The Great Deceiver, Lament. Crimson let you know right off the bat that they are not going to conform to any expecations, with absolutely bizarre and irreverent lyrics, as well as alternating blasts of guitar, bass and drum cacophonies and low volume sections. Wetton's voice seems much more appropriate here compared to Larks Tongues in Aspic, and he even lets loose some wails reminiscent of Greg Lake.

We'll Let You Know, The Mincer. These are the (mostly) instrumental tunes that feature some interesting tones and textures, and even rock a bit in places. Abrupt and quirky, they are notable more for their uniqueness than quality.

The Night Watch, Trio. Here Crimson actually attempt a bit of contemplative melody, the former a mellow vocal piece with captivating lyrics, and the latter a rather boring, simplistic improv tune.

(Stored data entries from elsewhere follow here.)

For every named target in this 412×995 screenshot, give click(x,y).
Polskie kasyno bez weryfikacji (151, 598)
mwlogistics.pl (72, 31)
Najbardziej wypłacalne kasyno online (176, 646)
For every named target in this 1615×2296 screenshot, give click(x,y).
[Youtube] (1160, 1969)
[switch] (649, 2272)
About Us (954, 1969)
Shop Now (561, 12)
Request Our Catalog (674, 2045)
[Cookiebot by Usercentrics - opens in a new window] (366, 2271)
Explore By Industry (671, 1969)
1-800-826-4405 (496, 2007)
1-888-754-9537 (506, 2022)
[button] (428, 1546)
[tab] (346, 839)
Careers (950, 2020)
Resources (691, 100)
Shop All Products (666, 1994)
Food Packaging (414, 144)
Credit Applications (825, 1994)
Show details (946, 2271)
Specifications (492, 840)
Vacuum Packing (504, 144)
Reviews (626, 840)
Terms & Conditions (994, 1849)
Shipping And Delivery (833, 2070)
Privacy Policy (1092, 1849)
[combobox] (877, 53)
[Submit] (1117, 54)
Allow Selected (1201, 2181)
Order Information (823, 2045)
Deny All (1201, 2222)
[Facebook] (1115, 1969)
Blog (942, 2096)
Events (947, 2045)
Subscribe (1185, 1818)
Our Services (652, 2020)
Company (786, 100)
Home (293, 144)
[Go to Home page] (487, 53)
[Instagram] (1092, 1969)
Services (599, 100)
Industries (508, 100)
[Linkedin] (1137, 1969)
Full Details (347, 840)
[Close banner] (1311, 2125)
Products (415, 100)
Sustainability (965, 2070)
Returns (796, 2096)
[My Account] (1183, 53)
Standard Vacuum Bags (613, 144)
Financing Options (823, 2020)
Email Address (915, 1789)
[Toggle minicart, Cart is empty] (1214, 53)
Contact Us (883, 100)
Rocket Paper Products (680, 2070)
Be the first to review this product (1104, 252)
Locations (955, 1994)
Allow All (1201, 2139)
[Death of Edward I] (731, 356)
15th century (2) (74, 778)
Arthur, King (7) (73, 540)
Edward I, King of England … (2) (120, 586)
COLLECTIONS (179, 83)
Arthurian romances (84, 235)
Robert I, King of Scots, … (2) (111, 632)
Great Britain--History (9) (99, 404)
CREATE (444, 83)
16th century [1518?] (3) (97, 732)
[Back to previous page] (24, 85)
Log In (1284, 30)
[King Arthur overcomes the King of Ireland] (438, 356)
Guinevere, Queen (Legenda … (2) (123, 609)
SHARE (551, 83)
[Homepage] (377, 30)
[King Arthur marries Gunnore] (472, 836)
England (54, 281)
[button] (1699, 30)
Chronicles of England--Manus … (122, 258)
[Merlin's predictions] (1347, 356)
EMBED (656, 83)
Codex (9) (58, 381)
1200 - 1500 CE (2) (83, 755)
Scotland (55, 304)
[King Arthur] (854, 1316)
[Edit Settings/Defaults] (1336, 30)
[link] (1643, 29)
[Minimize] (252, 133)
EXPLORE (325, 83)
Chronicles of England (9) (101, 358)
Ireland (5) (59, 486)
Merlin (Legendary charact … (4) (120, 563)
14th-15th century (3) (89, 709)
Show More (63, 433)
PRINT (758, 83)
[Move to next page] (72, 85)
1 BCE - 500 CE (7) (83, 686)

Starless and Bible Black, Fracture. Finally, the album closes with two extended improv tracks. The title track is quite forgettable, with boring minutes of lead-in and die-down that surround about 4-5 minutes of actual interesting music. Fortunately, the final track is an absolute monster. Here Crimson deliver some gruesome and haunting melody and tones for the first two thirds, building intensity throughout. Then the final 4 minutes arrive, and you should prepare for your head to explode and face to melt. This is the only Crimson improv piece that really moves me, but boy does it ever!

Worth owning just for Fracture, and little else, unless you really enjoy improvisational music or need something much different from what you are normally exposed to. I may not enjoy all of it, but I certainly can appreciate it, if that makes sense.